“Where have YOU been?” She asked as I reemerged. “We have missed you.” The truth is, I had missed myself. Overwhelmed, overloaded, and bogged down, it was hard to enjoy, cherish or even recognize ME! It took me a looong time to acknowledge that I was someone worthy to be cherished so I deemed it very important to understand the value of “me time”.
But in the midst of navigating the waters of life, I found myself drowning. Nothing of great consequence had happened that dragged me under, just the ruthless, vicious cycle of people pleasing and overcompensating for my supposed inadequacies.
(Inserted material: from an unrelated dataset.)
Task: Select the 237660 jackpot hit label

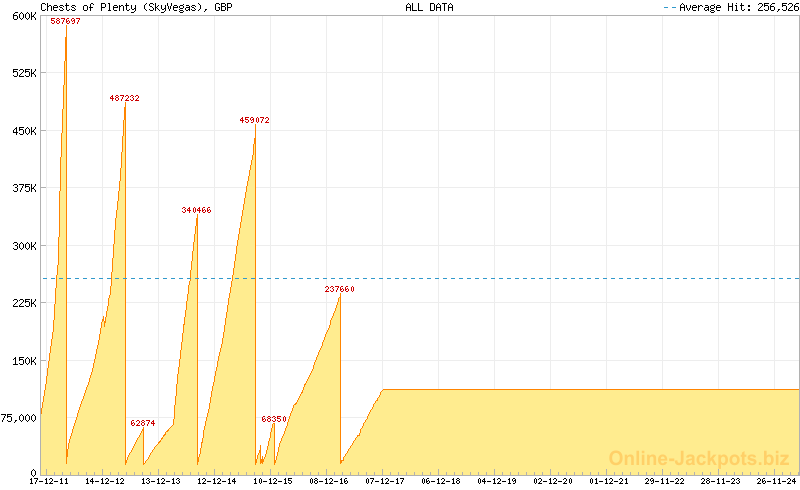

These were like an iron anchor tied to my feet. I could stand, but forward mobility was not my friend. So I just felt stuck. Instead of crying or screaming for help, I hid. From everything and everyone. Hoping my hiatus would ease the load that was so hard to bear alone.
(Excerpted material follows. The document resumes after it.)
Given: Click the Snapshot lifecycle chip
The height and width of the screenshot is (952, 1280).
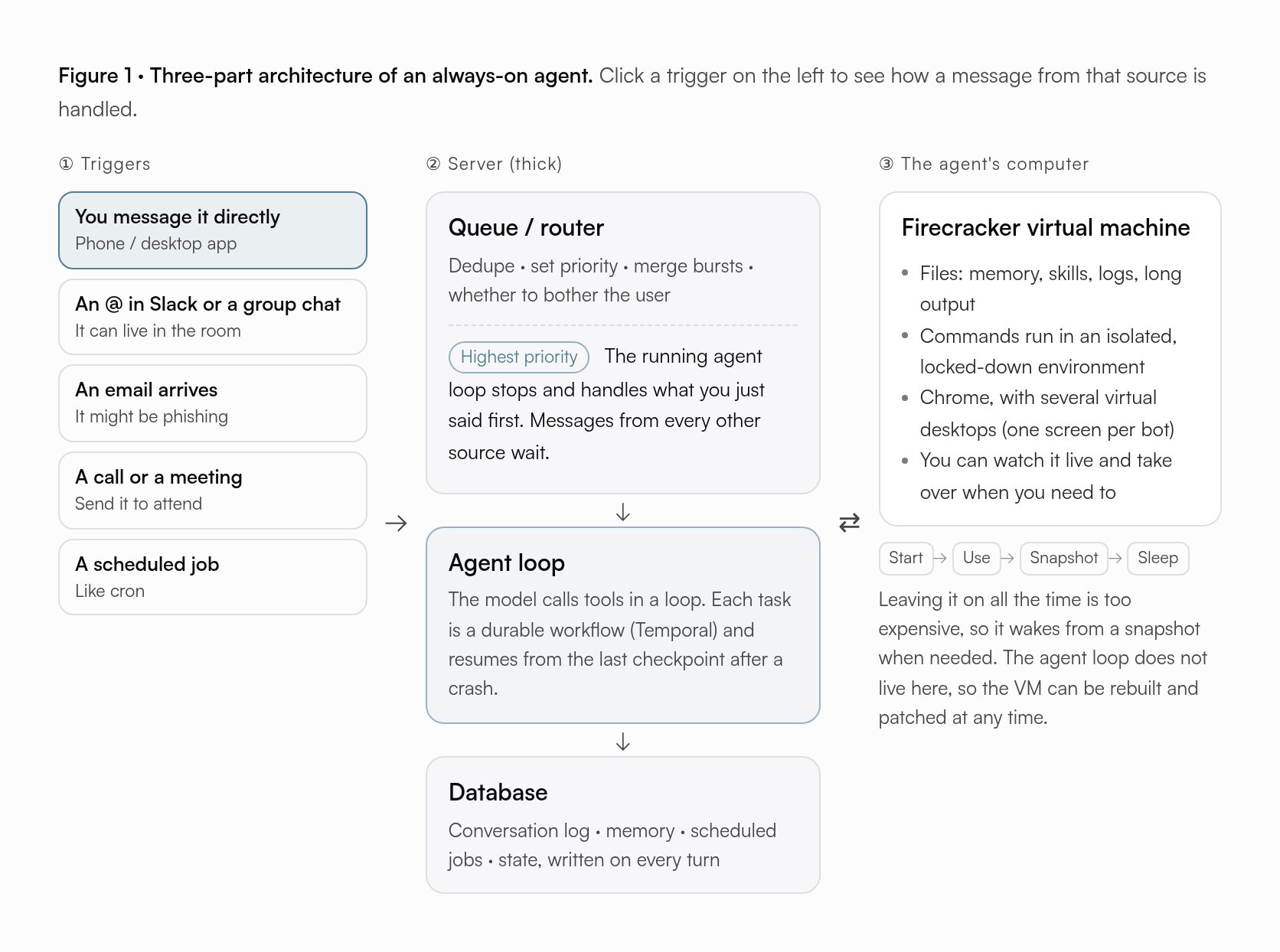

It didn’t work. It felt good to hear “We have missed you” but it was soon followed by “well, you know we need you to” … and . . . “then will you”. . . “cause no one can do it like you!” I could have just screamed!!! In my heart I did. Time away hadn’t fixed, altered, or changed one thing. They didn’t change and I didn’t change.
The problem was not that I hid, but where I hid. Psalms 32:7 hit me like a tone of bricks! In this verse, David sought solace in the Presence of the Lord. Despite his situation, he found a place of peace.
If I wanted to experience peace, I had to get to the right hideaway. Not if I stay under my blanket, not if I avoid class and do Zumba at home, not if I find my way into the darkest cave. Nothing can fix, change, or HEAL like hiding in the Presence of my Father. It’s not about a place, but rather a position. When I position myself in the presence of the Lord I experience His love pouring over me like never before. I do this through prayer and worship. And as I enter the presence of the Lord, I experience His beautiful song of deliverance surrounding me, soothing my aches like balm. The Father’s loving song, calms all my fears.
Only when I hide myself in Him can I find safety from the enemies of my soul. I find shelter from the storms and winds of life. I find protection from the adversary’s strategic plot to kill, steal, and destroy. When I hide myself in Him I find joy unspeakable in the midst of what should be misery. I find abundance where I once perceived lack. I find peace—true peace—for my troubled soul. Only when I hide myself in Him can I truly find myself.
So the next time life overwhelms you to the place that you want to run and hide, don’t retreat under the blankets or to a corner in the local coffee shop. Retreat into the presence of God. Oh the treasure you will find, when you make the Lord your hiding place.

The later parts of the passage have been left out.